El día de su advenimiento todo fueron idas y venidas, de JL y Pepe, nerviosas y para mí incomprensibles. Quizá si mi espíritu fuese más despierto, tendría que haberme olido mal que su tele llegase desencajada, talmente como que acabasen de lanzarla escaleras abajo, como así parece ser que había ocurrido. Lo de la bolsa de basura tamaño XL, repleta de camisas claras, también me debiera haber hecho sospechar, aunque esta vez hubiera errado ya que se trataba de la colada que, semanal e impepinablemente, JL llevaba a su mami, único ser en el mundo en darle un acabado a la plancha del gusto del muchachito. En fin, que iba de galán, empresario y rutilante estrella de la TV local. Para morirse.
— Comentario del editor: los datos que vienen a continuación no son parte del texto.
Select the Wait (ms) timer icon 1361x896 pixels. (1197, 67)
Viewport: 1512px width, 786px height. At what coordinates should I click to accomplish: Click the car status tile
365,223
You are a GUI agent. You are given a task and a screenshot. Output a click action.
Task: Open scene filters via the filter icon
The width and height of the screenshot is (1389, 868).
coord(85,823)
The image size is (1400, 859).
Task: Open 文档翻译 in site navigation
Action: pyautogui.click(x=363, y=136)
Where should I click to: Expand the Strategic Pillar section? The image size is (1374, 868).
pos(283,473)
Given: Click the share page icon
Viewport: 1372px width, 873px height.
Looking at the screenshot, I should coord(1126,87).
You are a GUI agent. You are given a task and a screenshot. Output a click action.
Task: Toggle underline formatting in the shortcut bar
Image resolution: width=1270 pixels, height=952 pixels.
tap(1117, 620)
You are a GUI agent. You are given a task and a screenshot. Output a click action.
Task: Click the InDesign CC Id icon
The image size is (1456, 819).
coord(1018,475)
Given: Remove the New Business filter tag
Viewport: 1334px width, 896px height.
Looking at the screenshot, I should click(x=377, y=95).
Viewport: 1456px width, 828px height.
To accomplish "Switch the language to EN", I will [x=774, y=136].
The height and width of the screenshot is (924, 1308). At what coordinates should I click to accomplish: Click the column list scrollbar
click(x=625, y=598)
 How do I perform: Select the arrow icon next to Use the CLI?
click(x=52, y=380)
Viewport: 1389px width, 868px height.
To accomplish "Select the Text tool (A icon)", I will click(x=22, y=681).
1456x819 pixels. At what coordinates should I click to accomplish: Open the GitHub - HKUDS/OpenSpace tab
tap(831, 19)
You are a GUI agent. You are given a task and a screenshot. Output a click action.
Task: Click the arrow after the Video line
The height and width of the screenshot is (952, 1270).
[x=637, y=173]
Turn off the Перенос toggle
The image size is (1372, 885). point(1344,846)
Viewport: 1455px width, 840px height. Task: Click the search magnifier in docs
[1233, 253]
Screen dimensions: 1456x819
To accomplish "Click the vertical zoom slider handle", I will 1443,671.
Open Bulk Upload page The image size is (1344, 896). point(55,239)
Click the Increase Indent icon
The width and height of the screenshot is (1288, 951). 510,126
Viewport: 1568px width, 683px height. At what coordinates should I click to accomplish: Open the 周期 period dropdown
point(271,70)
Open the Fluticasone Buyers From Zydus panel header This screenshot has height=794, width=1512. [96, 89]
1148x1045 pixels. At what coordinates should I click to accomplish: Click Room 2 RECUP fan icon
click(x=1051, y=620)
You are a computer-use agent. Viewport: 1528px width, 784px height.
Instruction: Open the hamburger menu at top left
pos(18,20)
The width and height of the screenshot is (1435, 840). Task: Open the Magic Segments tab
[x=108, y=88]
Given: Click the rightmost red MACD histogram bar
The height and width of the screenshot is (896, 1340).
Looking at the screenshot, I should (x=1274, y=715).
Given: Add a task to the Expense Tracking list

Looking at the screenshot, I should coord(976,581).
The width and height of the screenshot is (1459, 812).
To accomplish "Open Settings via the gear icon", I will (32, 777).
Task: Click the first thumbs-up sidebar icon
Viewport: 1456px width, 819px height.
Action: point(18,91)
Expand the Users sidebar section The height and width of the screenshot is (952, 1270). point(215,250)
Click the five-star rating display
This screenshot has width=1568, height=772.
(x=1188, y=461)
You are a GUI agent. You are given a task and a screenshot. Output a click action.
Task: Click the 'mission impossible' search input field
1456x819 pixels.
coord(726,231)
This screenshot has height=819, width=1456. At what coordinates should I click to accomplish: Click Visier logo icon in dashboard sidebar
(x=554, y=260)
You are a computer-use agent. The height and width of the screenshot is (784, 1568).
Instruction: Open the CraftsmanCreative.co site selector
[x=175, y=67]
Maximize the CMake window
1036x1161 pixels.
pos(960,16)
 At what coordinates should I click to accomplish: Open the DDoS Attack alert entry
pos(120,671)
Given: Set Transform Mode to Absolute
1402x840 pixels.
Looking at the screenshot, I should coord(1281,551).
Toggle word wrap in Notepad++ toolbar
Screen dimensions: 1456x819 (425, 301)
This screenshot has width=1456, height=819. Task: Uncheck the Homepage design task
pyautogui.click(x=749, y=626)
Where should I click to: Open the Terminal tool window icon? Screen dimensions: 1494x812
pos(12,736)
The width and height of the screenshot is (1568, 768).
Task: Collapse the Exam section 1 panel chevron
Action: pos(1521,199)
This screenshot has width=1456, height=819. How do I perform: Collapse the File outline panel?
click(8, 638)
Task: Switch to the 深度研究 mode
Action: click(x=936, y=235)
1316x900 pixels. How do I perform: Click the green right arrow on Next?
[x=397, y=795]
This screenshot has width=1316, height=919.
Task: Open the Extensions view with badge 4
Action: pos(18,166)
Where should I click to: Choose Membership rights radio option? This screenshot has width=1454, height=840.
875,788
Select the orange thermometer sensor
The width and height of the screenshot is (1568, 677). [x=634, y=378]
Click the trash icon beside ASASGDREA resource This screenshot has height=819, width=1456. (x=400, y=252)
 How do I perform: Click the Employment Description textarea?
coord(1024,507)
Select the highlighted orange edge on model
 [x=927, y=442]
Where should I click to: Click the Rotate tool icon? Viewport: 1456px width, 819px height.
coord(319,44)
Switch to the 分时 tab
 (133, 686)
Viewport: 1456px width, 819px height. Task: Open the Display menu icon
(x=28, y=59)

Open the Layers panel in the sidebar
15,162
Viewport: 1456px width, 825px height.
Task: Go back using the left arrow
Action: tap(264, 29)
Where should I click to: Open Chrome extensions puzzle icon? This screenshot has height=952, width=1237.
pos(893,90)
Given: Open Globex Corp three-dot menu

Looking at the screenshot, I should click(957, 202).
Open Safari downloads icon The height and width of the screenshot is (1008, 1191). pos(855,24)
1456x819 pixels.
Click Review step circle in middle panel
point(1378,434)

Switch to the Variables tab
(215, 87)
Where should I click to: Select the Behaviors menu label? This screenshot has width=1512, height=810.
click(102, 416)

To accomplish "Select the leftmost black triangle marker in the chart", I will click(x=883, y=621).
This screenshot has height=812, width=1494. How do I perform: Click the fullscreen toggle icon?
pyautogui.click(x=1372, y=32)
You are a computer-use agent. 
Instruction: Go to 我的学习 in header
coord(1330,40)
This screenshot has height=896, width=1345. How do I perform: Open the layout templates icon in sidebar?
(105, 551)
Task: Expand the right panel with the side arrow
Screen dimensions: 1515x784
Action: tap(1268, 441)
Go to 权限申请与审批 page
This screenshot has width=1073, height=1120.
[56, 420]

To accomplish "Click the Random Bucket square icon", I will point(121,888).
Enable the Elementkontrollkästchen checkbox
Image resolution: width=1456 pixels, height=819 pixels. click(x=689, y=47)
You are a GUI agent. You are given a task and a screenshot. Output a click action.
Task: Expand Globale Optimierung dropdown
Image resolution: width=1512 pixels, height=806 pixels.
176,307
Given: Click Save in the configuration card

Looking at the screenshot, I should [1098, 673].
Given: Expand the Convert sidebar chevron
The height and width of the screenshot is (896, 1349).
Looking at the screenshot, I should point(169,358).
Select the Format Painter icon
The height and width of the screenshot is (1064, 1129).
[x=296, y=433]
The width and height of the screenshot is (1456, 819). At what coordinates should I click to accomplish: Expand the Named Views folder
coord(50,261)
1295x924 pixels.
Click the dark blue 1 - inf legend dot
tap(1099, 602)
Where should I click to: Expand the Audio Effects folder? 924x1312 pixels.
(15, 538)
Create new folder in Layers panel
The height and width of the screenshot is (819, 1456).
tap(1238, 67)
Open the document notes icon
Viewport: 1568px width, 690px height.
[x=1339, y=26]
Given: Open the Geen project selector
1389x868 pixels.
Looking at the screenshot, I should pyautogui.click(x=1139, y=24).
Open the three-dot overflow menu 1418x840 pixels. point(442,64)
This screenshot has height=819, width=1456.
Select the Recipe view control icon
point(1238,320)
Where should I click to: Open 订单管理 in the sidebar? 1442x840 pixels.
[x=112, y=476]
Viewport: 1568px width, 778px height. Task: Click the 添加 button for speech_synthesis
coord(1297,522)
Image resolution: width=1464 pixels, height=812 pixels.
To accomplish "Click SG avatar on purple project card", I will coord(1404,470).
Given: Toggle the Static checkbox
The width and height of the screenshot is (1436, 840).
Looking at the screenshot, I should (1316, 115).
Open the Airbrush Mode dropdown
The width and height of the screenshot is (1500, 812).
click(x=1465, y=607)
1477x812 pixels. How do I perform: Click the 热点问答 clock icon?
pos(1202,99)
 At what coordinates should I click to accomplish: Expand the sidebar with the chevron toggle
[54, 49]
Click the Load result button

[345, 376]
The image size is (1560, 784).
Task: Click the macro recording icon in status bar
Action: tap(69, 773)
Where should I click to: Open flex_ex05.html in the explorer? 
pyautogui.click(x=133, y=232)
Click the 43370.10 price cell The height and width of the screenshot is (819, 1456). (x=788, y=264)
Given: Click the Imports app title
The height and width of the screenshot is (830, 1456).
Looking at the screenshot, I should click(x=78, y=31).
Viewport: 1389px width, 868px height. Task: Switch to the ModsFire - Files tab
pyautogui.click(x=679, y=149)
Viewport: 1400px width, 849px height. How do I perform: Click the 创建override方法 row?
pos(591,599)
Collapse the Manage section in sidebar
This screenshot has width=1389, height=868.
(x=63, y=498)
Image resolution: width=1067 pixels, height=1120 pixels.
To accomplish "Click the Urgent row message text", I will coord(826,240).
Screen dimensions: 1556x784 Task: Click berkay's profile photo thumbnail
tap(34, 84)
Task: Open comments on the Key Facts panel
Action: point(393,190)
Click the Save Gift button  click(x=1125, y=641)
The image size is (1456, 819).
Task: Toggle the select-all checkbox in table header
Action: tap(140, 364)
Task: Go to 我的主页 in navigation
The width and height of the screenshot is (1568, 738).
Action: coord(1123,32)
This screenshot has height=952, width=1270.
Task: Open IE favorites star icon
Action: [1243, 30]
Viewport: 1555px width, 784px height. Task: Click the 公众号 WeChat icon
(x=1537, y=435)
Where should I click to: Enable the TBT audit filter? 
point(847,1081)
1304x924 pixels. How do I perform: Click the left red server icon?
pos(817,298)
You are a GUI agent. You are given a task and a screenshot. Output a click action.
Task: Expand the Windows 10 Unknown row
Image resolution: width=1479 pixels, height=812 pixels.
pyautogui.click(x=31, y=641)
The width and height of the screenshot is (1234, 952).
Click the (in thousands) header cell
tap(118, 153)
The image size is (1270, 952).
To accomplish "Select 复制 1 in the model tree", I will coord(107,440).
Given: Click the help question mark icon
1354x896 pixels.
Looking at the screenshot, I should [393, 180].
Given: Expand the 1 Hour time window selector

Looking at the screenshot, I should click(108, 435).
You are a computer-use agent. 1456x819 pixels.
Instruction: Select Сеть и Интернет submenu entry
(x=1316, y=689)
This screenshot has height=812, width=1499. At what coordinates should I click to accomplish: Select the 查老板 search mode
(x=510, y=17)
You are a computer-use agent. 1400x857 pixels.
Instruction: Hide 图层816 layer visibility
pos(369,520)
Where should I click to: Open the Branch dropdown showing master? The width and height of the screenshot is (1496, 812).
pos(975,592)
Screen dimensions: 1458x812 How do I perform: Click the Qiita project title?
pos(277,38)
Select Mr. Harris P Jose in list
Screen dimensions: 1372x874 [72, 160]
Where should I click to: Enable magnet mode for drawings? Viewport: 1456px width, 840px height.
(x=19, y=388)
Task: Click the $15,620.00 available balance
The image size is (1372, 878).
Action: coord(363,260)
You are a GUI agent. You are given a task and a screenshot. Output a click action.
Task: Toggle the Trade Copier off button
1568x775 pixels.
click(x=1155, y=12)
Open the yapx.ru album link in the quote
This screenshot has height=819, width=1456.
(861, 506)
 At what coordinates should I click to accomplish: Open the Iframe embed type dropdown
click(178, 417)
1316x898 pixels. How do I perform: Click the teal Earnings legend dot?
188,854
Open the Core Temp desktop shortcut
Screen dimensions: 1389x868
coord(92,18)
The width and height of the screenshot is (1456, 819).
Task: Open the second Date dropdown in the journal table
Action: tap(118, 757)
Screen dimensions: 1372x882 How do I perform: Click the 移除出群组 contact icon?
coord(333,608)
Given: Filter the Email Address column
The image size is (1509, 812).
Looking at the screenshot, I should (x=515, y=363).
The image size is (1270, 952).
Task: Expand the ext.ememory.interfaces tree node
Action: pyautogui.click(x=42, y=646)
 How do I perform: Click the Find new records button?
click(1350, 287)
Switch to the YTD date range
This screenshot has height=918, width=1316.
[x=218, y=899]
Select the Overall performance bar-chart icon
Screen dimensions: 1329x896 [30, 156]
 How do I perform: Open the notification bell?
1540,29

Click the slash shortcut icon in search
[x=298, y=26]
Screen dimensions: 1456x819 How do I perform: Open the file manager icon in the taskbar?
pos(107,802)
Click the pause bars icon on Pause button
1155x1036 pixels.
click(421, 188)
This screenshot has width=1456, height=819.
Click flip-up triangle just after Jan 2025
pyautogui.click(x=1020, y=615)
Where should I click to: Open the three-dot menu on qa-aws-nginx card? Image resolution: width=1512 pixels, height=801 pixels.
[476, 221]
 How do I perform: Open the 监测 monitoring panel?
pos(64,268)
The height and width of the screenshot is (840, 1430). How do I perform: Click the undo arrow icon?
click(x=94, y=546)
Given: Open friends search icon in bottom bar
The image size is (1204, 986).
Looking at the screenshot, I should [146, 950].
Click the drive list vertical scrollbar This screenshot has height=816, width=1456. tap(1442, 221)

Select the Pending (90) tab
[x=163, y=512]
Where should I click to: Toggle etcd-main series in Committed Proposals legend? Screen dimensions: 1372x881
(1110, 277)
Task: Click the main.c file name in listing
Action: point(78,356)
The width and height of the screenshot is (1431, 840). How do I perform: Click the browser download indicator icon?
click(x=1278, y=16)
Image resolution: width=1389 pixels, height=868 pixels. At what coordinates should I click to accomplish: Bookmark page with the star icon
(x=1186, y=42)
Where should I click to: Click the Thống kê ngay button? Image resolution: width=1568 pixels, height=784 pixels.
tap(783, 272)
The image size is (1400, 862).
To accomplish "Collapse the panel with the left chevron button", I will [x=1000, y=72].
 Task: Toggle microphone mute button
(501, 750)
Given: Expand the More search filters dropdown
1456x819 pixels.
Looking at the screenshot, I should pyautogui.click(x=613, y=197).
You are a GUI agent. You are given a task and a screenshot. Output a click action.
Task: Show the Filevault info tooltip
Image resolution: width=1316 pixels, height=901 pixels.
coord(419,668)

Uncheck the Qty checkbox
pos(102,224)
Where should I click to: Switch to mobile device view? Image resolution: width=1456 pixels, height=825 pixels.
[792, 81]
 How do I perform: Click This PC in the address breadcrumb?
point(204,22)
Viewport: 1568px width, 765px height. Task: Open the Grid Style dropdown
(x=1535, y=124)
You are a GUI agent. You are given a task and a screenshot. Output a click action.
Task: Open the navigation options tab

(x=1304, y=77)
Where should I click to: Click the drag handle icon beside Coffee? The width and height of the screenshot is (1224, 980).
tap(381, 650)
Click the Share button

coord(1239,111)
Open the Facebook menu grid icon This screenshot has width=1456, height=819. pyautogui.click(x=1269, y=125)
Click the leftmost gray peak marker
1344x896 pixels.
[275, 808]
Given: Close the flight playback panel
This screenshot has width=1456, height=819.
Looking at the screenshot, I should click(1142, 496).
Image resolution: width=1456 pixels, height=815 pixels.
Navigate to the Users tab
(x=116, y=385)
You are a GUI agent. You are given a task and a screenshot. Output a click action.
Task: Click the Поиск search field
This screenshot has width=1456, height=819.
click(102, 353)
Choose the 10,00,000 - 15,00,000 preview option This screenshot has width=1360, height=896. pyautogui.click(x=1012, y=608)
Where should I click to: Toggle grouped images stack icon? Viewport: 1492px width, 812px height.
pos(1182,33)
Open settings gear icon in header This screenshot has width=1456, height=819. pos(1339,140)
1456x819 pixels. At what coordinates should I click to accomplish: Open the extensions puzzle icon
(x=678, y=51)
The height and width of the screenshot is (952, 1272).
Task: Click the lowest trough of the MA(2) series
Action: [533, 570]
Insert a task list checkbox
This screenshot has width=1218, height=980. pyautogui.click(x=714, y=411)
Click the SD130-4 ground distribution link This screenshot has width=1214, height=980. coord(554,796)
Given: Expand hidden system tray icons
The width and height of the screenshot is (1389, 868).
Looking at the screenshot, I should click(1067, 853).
Te preguntarás, quizá, a dónde iban dirigidas tantas energías y tanta profesionalidad en su mundo laboral. Yo nunca lo supe muy bien y creo que él tampoco. Lo mismo organizaba eventos que se dedicaba a la compraventa de los artículos más insospechados que hacía de teletienda. Todo era purito marketing cuando igual no se conocía la palabra. Un ejemplo, que a mí se me hace surrealista. Se mandaba paquetes él mismo, pero en vez de poner su domicilio fiscal, los mandaba al bar más próximo. Antes de que pasase el cartero, ya se había encargado de mandar a una de sus secretarias (imagínate cómo eran sus secretarias) a preguntar si había llegado un paquete para JL. El camarero ignoraba quién era semejante señor a lo que la mandada respondía con casi un infarto. "¡¿Qué no conoces a JL?!", preguntaba tirándose de los pelos. Y entonces la aleccionada muchacha dibujaba un semblante de su amo como una mezcla de Apolo, Brad Pitt y Georges Soros, multiplicado por cuatro. Yo fui testigo de ello, en una ocasión, y fue para vomitar. Los dueños del local eran amigos, así que , una vez había pasado el cartero, cuando llegaba otra de sus secretarias (de igual diseño que la anterior), el descojono de la clientela era mayúsculo. Pero JL tan encantado con sus estrategias.
También llevaba JL una galería de modelos, o algo por el estilo, con lo que empezó a llenársenos la casa de unas chicas altas, rubias y esplendorosas, con nombres como Selena, Bruma, Jenny, que, debidamente aleccionadas, se dedicaban a soltar alaridos gran parte de la noche, a mayor gloria del impresentable de su jefe. Luego, cuando me cogieron confianza, un par de ellas confesó que el grado de impotencia de su jefe, si no absoluto, era bastante lamentable.